Interestingly, Talagrand views his own life as a chain of unlikely events. He barely passed grade school in Lyon: Though he was interested in science, he didn’t like to study. When he was 5 years old, he lost sight in his right eye after his retina detached; at age 15, he suffered three retinal detachments in his other eye, forcing him to spend a month in the hospital, eyes bandaged, fearing he’d go blind. His father, a mathematics professor, visited him every day, keeping his mind busy by teaching him math.

After two years of university, he had to choose between mathematics and physics. At the time, physics had no jobs for the foreseeable future so he chose mathematics. Even after he graduated, Talagrand could not decide what to focus on and kept dabbling in different fields. “For 10 years, I had not discovered what I was good at,” he said.
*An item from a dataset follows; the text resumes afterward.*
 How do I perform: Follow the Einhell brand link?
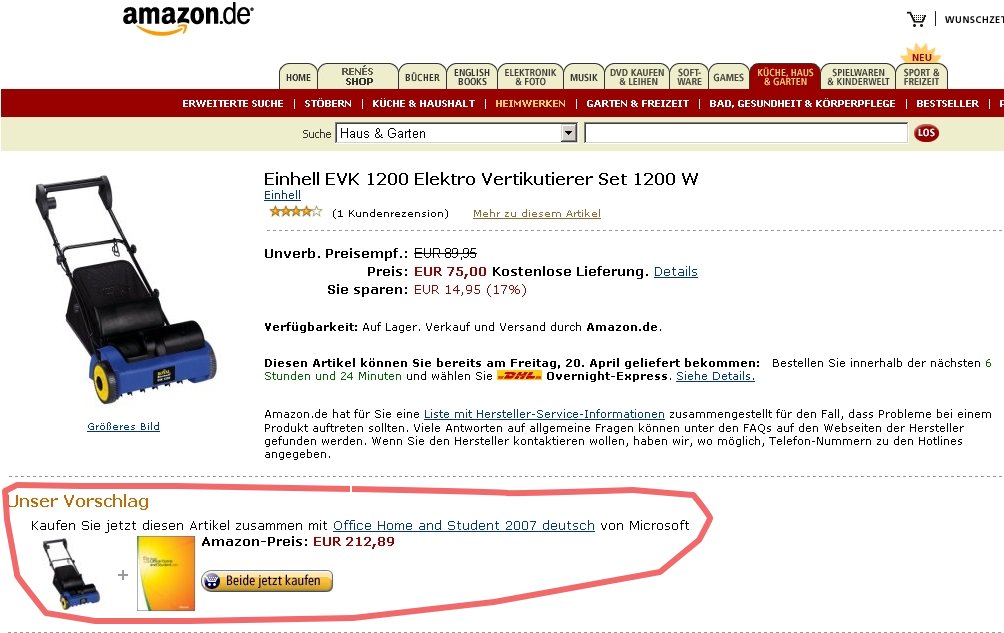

But as soon he got into probability theory, he knew that was where he belonged. Since then, he has published hundreds of papers on the topic.

In the interview he had after being awarded, he confessed, and that could bring some comfort to some of us mortals, that mathematics did not come easily to him:

“I’m not able to learn mathematics easily. I have to work. It takes a very long time and I have a terrible memory. I forget things. So I try to work, despite handicaps, and the way I worked was trying to understand really well the simple things. Really, really well, in complete detail. And that turned out to be a successful approach.”

As a gesture to the field of mathematics, which has given him much, Talagrand has announced he would be using some of the money won through the Abel Prize and the $1.2 million he received when he won the Shaw Prize, another major math award in 2019, to found a prize of his own, “recognizing the achievements of young researchers in the areas to which I have devoted my life.”